● **Work to complete**:
Write out exactly the lines below that run from the one containing "Task: Click spinner" through the one containing "The width and", both included, with no other lines.

● **Provided data**:
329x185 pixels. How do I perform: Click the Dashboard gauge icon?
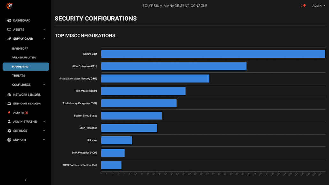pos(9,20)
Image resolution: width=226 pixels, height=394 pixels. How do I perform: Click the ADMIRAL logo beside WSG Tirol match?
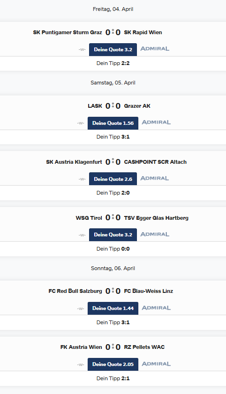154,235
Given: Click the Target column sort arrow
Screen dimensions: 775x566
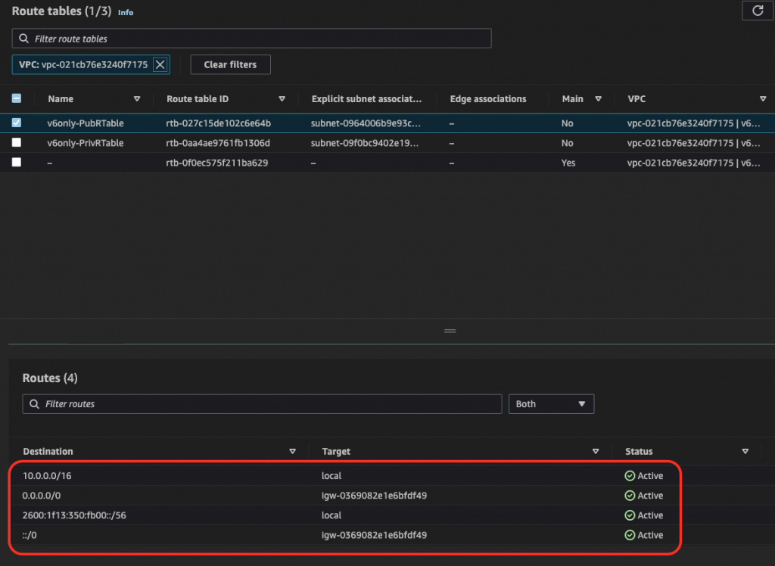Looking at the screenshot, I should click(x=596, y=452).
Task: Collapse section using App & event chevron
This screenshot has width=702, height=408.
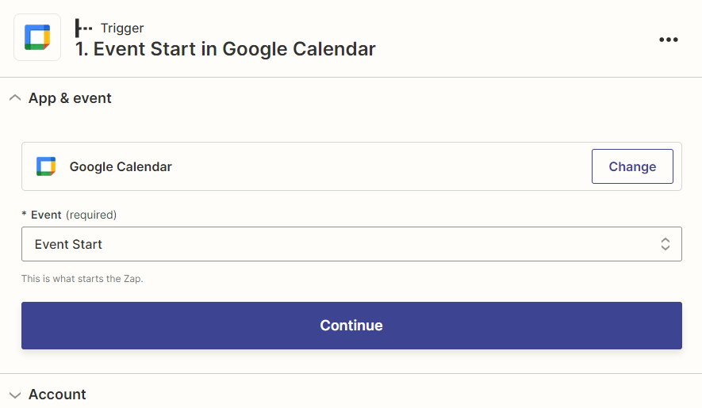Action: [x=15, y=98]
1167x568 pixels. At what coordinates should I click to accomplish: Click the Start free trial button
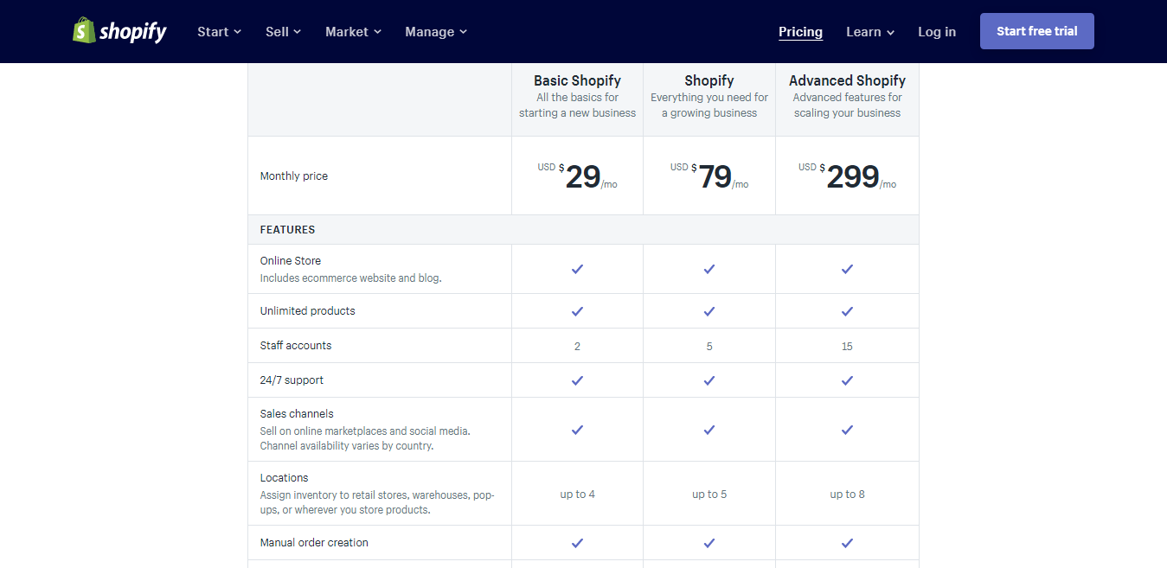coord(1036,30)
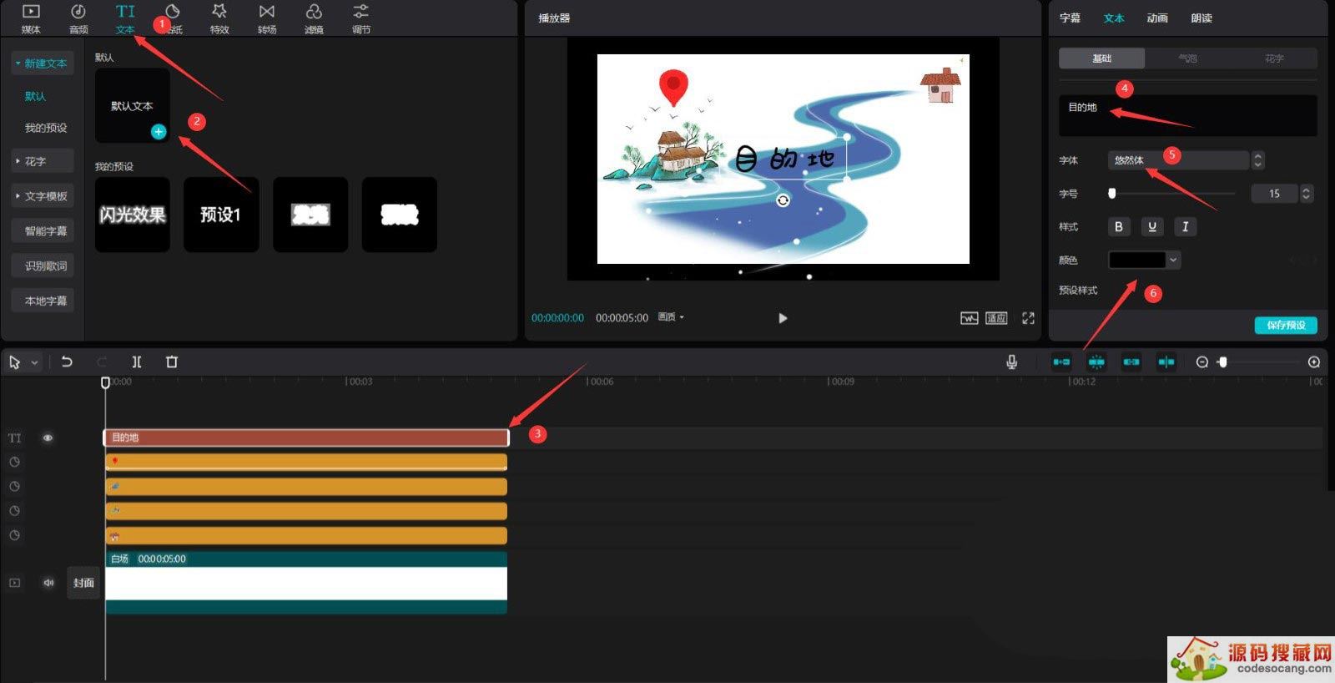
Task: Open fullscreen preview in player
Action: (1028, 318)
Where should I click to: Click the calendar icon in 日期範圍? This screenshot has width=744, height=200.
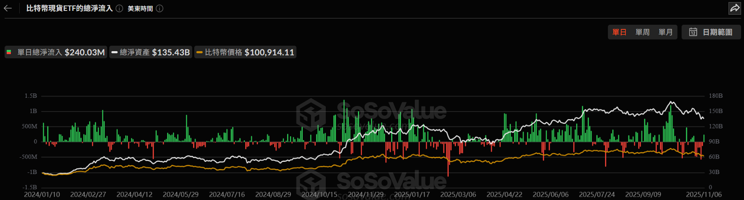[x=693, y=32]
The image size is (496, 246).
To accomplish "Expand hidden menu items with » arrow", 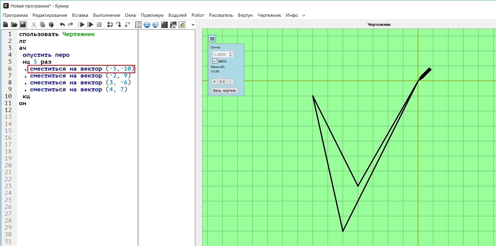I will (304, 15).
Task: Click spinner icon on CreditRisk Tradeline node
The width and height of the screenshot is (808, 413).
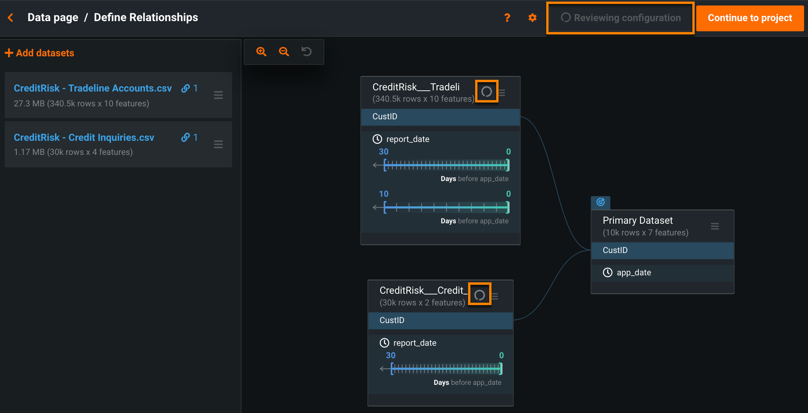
* * *
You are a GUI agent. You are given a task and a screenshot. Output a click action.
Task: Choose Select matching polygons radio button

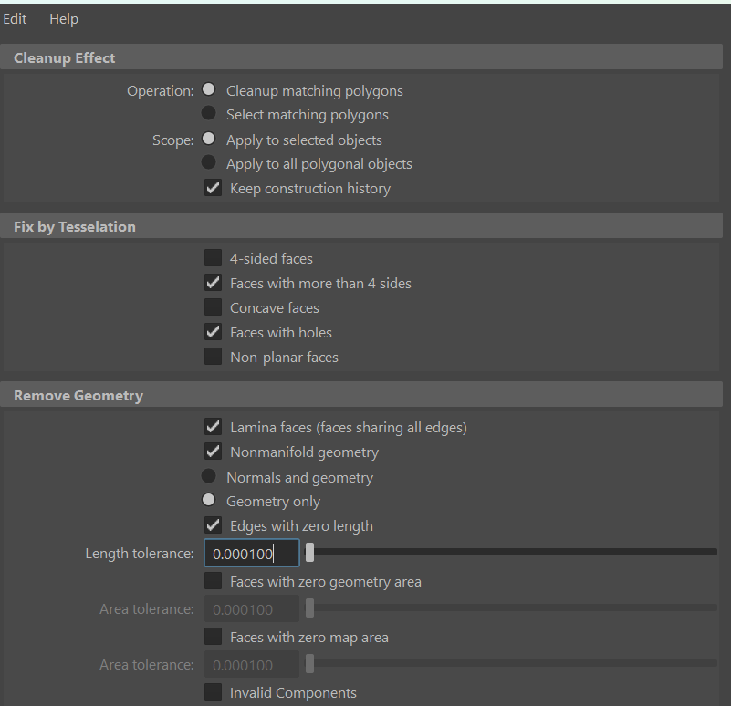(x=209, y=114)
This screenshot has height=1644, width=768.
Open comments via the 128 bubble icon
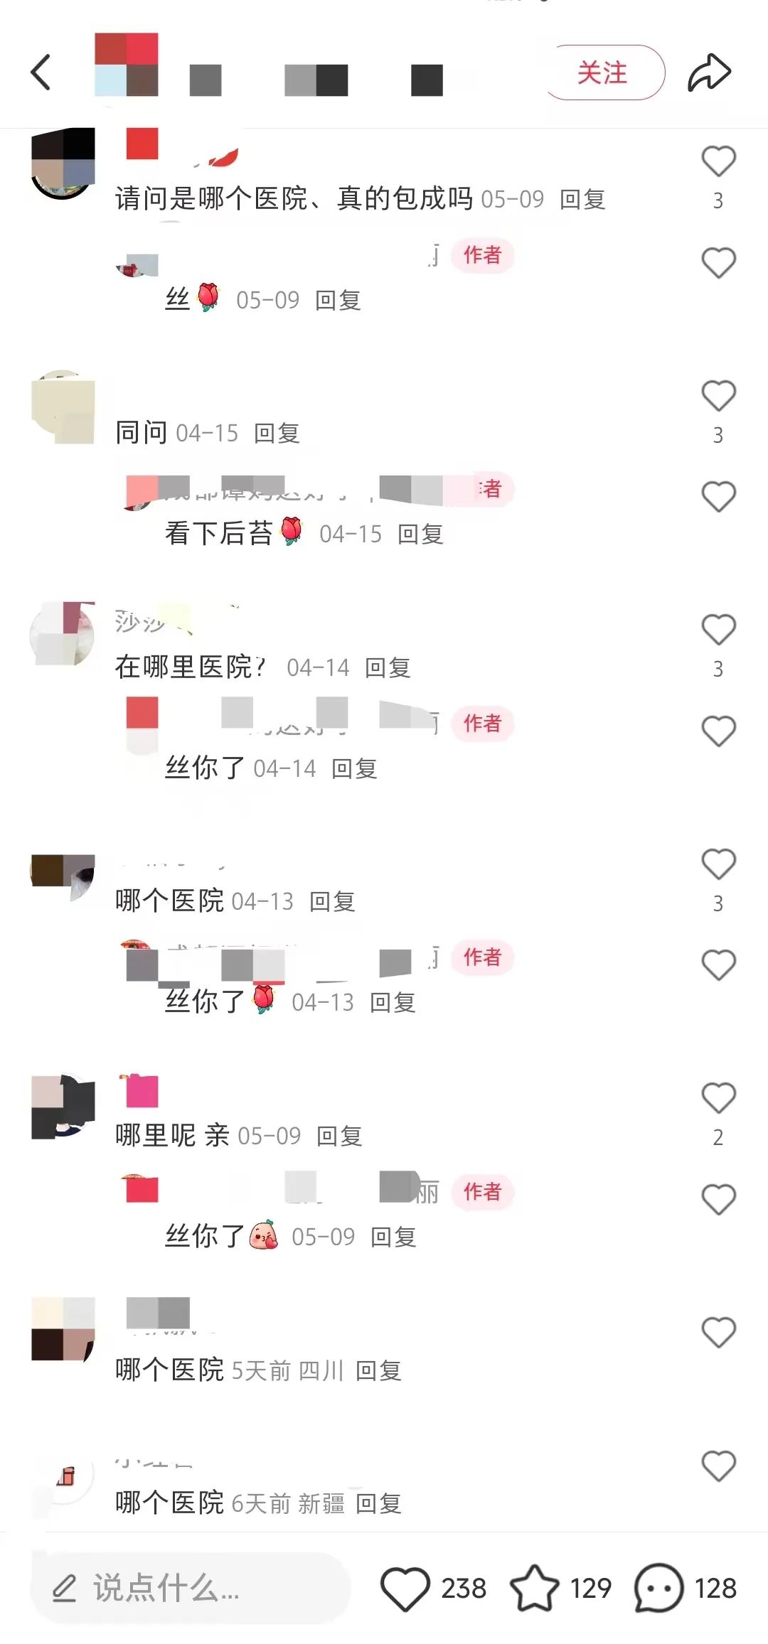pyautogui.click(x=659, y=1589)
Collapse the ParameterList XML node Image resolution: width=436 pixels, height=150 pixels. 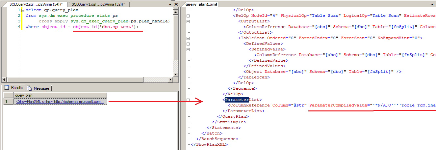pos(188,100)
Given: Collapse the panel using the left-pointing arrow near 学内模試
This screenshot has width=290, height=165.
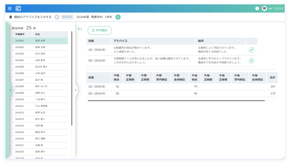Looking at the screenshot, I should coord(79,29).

● **Exercise output**:
Task: Click spinner icon on CreditRisk Tradeline node
The width and height of the screenshot is (808, 413).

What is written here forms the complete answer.